-- Exercise details --
Turn the records below into a numbered list with one item per line, leaving out any blank lines.

-- Task input --
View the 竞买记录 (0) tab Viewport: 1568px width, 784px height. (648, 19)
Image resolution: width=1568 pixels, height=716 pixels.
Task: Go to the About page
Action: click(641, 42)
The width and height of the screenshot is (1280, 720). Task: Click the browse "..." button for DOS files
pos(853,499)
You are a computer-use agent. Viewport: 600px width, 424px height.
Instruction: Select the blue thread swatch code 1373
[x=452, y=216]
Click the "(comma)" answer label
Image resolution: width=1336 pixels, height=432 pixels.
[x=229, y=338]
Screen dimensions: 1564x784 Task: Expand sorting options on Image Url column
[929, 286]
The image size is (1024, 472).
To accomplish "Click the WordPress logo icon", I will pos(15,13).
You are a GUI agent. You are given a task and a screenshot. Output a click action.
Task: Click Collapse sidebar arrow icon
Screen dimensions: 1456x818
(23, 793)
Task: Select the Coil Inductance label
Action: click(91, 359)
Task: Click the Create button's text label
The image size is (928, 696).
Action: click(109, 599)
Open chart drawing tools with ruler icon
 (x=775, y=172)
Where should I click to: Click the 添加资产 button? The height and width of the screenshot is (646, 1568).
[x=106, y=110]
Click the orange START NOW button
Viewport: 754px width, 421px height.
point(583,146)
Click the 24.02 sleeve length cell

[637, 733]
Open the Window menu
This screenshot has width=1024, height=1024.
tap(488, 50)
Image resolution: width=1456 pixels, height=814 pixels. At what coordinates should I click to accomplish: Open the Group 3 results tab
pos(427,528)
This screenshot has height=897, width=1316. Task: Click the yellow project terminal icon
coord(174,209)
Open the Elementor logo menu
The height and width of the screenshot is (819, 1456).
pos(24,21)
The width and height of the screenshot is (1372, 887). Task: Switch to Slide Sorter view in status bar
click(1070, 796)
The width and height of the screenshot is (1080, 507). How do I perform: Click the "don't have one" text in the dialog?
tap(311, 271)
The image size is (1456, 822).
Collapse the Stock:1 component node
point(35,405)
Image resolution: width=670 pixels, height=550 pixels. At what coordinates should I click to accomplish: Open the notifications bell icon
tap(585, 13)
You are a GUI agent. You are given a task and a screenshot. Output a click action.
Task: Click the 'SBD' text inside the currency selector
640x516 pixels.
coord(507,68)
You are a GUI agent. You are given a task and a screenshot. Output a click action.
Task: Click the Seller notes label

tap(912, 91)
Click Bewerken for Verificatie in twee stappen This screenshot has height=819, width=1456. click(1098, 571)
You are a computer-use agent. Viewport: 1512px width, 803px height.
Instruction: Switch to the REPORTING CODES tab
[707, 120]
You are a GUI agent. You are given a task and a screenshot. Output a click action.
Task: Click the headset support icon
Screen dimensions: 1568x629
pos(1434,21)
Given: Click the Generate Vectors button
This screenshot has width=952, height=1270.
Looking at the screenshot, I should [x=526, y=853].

-- Written answer --
1. View the 竞买记录 (0) tab Viewport: 1568px width, 784px height. (648, 19)
2. Image resolution: width=1568 pixels, height=716 pixels.
3. Task: Go to the About page
4. Action: click(641, 42)
5. The width and height of the screenshot is (1280, 720). Task: Click the browse "..." button for DOS files
6. pos(853,499)
7. You are a computer-use agent. Viewport: 600px width, 424px height.
8. Instruction: Select the blue thread swatch code 1373
9. [x=452, y=216]
10. Click the "(comma)" answer label
11. Image resolution: width=1336 pixels, height=432 pixels.
12. [x=229, y=338]
13. Screen dimensions: 1564x784 Task: Expand sorting options on Image Url column
14. [929, 286]
15. The image size is (1024, 472).
16. To accomplish "Click the WordPress logo icon", I will pos(15,13).
17. You are a GUI agent. You are given a task and a screenshot. Output a click action.
18. Task: Click Collapse sidebar arrow icon
19. Screen dimensions: 1456x818
20. (23, 793)
21. Task: Select the Coil Inductance label
22. Action: click(91, 359)
23. Task: Click the Create button's text label
24. The image size is (928, 696).
25. Action: click(109, 599)
26. Open chart drawing tools with ruler icon
27.  (x=775, y=172)
28. Where should I click to: Click the 添加资产 button? The height and width of the screenshot is (646, 1568).
29. [x=106, y=110]
30. Click the orange START NOW button
31. Viewport: 754px width, 421px height.
32. point(583,146)
33. Click the 24.02 sleeve length cell
34. [637, 733]
35. Open the Window menu
36. This screenshot has width=1024, height=1024.
37. tap(488, 50)
38. Image resolution: width=1456 pixels, height=814 pixels. At what coordinates should I click to accomplish: Open the Group 3 results tab
39. pos(427,528)
40. This screenshot has height=897, width=1316. Task: Click the yellow project terminal icon
41. coord(174,209)
42. Open the Elementor logo menu
43. The height and width of the screenshot is (819, 1456).
44. pos(24,21)
45. The width and height of the screenshot is (1372, 887). Task: Switch to Slide Sorter view in status bar
46. click(1070, 796)
47. The width and height of the screenshot is (1080, 507). How do I perform: Click the "don't have one" text in the dialog?
48. tap(311, 271)
49. The image size is (1456, 822).
50. Collapse the Stock:1 component node
51. point(35,405)
52. Image resolution: width=670 pixels, height=550 pixels. At what coordinates should I click to accomplish: Open the notifications bell icon
53. tap(585, 13)
54. You are a GUI agent. You are given a task and a screenshot. Output a click action.
55. Task: Click the 'SBD' text inside the currency selector
56. 640x516 pixels.
57. coord(507,68)
58. You are a GUI agent. You are given a task and a screenshot. Output a click action.
59. Task: Click the Seller notes label
60. tap(912, 91)
61. Click Bewerken for Verificatie in twee stappen This screenshot has height=819, width=1456. click(1098, 571)
62. You are a computer-use agent. Viewport: 1512px width, 803px height.
63. Instruction: Switch to the REPORTING CODES tab
64. [707, 120]
65. You are a GUI agent. You are given a task and a screenshot. Output a click action.
66. Task: Click the headset support icon
67. Screen dimensions: 1568x629
68. pos(1434,21)
69. Given: Click the Generate Vectors button
70. This screenshot has width=952, height=1270.
71. Looking at the screenshot, I should [x=526, y=853].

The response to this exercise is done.